In 1987, Tom Monaghan, then owner of Domino’s Pizza and the Detroit Tigers Baseball Club, purchased the vessel and put her through an extensive restoration at Samples Ship Yard in Boothbay, Maine.
DeGaeta had been the Fleet Captain for Monaghan’s five vessel fleet, and had hired Files to captain the schooner, then named Domino Effect. In 1989, Dominos put the infrequently used vessel up for sale. The only interested party had plans to ship her to Japan and use her for a sushi restaurant.
That’s when DeGaeta and Files stepped in to try and keep her in America.
“We tried desperately to find an American buyer,” said Files. “We didn’t want to see her leave the country. My dad, a US Navy fighter pilot in WWII, was furious that the Japanese might end up with her.”

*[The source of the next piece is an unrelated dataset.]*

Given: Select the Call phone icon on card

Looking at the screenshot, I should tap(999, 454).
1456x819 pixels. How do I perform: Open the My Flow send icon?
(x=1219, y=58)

As time went on and the deal with the Japanese looked imminent, DeGaeta and Files considered options that included a plan to buy the vessel, put her back in the windjammer trade to buy time to find an American buyer.
“That’s what we ended up doing,” said Files. “We figured we could sail her to cover the expenses and that bought us time”
DeGaeta added, “Only problem; America wasn’t on the same page as us. Before we knew it, 28 years had passed. Kip and I have joked that Victory Chimes likes her men young, so she can have long relationships with them. We grew old aboard her, as did R.E. Riggin her first owner/captain and Captain Guild. It is almost like the vessel choses her captains, not the other way around.”
Files recalled a few memorable moments: “We are proud that we brought her through the National Historic Landmark Process. We celebrated the 100th anniversary of her launching in the Chesapeake Bay. It was also great when the US Mint asked me to speak on the Mint Release day of the Maine Quarter. The celebration was at Pemaquid Lighthouse. Paul had the vessel offshore, but in typical Maine fashion, it was so foggy, you couldn’t see her.”
Files feels Captain Sam Sikkema is the right fit for a schooner that’s had only about 12 men sail her for any length of time in her 118 years.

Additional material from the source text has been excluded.